In Baltimore County, black drivers were targeted in 50 percent of reported traffic stops by county police and 53 percent of vehicle searches between 2013 and this year, according to data from the Maryland Statistical Analysis Center, despite black people making up just 27 percent of the county’s population.
In Anne Arundel County, black motorists accounted for 29 percent of stops and 35 percent of searches. Black people make up just 16 percent of the population in Arundel.
In Howard County, black drivers were targeted in 37 percent of stops and 43 percent of searches, despite black people making up just 18 percent of the population. After being pulled over in Howard for seat belt violations — one of the most common offenses tracked — black motorists were 87 percent more likely than white motorists to be searched.
While black motorists stopped in the three suburban counties were more likely to be searched, they were less likely to be found carrying illegal contraband than white motorists. In Howard County, contraband was found on 16 percent of black motorists who were searched, but 23 percent of white motorists.
The data, which police are required to report to the analysis center, reflects a national trend long denounced by civil rights leaders. It also mirrors data found more recently in Baltimore, where the Department of Justice has slammed police for discriminatory practices.
Ian Mance, a staff attorney at the North Carolina-based nonprofit Southern Coalition for Social Justice — which obtained the Maryland data through a public records request and compiled it in a new, searchable online database — said the data reflects discrimination even when controlling for factors such as the initial offenses for which motorists were stopped.
“Race is the single biggest predictor of someone being treated more punitively,” Mance said. “Namely, blackness is a pretty good indicator of whether a search will occur or not.”
The data has its limitations. The Southern Coalition for Social Justice notes that “some datasets are incomplete or remain unreported.” And the state law that governs the reporting process does not require police to report all types of stops.

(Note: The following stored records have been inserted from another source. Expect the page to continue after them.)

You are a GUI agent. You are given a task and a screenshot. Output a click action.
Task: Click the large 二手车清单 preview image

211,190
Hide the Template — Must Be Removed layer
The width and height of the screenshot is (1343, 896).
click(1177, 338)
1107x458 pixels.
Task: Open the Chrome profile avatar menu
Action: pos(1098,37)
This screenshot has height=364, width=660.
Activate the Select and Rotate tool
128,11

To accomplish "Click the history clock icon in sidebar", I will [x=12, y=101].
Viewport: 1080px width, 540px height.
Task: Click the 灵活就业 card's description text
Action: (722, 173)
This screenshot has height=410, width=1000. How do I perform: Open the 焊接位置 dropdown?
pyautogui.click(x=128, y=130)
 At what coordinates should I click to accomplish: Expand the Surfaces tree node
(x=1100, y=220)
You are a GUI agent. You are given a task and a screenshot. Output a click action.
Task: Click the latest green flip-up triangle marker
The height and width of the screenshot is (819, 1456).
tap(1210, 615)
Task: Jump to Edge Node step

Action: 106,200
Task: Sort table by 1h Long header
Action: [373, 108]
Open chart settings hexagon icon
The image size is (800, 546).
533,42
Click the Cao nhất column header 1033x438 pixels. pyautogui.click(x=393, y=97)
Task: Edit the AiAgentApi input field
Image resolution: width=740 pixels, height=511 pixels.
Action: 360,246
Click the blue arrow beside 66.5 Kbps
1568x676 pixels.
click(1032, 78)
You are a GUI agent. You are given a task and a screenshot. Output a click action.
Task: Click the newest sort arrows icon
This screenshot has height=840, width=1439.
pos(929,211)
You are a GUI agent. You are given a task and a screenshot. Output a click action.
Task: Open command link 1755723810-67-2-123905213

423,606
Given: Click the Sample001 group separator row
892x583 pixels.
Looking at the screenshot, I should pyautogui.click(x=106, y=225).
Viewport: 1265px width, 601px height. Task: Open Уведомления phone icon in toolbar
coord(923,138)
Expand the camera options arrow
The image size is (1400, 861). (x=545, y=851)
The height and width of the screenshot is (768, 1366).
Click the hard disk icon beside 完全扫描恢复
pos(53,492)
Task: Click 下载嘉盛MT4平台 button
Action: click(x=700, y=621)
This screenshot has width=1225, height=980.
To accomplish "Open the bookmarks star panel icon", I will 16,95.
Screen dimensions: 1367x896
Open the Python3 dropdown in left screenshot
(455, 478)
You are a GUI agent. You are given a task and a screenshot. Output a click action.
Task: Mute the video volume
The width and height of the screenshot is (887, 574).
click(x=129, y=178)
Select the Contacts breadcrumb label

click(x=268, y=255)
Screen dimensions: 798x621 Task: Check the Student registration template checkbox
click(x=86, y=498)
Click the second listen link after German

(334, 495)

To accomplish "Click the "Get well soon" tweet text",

Among the types that do not have to be reported are those based on the use of technologies such as radar, which the ACLU of Maryland has called “necessary to any analysis of racially biased traffic stops.”
Critics of such analyses have questioned whether the data actually depict discrimination, given that each traffic stop is based on a range of factors not easily reflected in spreadsheets and data sets.
The Governor’s Office of Crime Control and Prevention, which releases an annual report on traffic stop data, has long determined that “no definitive conclusions” could be reached about the effect of race or ethnicity on traffic stops in Maryland — in part because of “omitted variables” such as drivers’ past history of traffic violations and their driving behavior prior to being stopped.